No time to leave your house or office to attend a doctor's appointment? Well, telemedicine is here for you. Telemedicine allows persons to connect with doctors online for medical assistance. The business of telemedicine is not new and has been around for over a decade, the Denver Channel reports. Telemedicine, however, is definitely garnering more attention now that Google is jumping on the band wagon.

"When you're searching for basic health information -- from conditions like insomnia or food poisoning -- our goal is provide you with the most helpful information available...We're trying this new feature to see if it's useful to people." – Google Spokesperson
Google is in the process of testing its telemedicine feature. The telemdeicine trial though free, is only available in California and Massachusetts. So how does the telemedicine feature work? According to the Guardian, when an ailment or symptom is searched for via Google, the option to 'talk with a doctor now' is revealed. This is accompanied by a message prompt that states,
"Based on your search query, we think you are trying to understand a medical condition. Here you can find health care providers who you can visit with over video chat."
CBS reported on the manner in which these doctor 'visits' occur, referring to the telemedicine phenomenon as 'web-side manner'. Physicians that offer telemedicine engage their patients in video chats through which they are able to observe symptoms much like they would do in a hospital room.
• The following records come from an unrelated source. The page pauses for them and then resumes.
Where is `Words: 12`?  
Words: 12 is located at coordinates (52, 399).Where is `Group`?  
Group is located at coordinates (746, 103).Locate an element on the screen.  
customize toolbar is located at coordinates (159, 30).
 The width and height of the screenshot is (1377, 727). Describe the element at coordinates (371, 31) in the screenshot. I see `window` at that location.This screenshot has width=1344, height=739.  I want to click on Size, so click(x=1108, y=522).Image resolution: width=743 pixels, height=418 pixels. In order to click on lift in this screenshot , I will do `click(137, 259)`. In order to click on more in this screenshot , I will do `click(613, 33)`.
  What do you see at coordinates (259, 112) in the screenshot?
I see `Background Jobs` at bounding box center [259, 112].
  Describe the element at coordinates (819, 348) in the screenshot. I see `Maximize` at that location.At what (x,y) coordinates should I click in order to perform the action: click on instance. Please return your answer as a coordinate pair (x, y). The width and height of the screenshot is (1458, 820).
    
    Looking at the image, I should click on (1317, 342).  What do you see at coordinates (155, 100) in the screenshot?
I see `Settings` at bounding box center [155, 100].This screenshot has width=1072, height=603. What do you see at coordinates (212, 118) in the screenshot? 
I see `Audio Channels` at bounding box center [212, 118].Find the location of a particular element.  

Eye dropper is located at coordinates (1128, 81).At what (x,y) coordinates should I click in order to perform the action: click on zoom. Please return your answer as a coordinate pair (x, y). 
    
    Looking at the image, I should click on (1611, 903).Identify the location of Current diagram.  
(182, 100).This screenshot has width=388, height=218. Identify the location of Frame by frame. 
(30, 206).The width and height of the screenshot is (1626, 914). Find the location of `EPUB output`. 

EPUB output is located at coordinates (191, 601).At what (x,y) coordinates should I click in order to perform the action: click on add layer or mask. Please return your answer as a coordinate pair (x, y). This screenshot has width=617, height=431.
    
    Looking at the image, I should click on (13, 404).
"We're able to see tonsils and skin rashes and conjunctivitis…I don't think that would make much of a difference online rather than being in person." – Dr. Lauralee Yalden
CBS also reported that 22 percent of healthcare employees are in the business of offering telemedicine and 71 percent plan to offer telemedicine by 2017. There is still concern surrounding whether or not telemedicine beats actual human interaction. Of course, you can never use telemedicine to address more serious medical issues over cyberspace and using the internet to make diagnoses does have its setbacks. Bert Vargas, Mayo Clinic neurologist pointed out that practicing telemedicine can cause you to miss important things during a session, such as poor motor skills. But like Vargas, not everyone is buying into the telemedicine craze.

How do you feel about telemedicine? Can it potentially replace face-to-face visits for trivial ailments? And are you willing to place the convenience of telemedicine over thoroughness of a physical exam?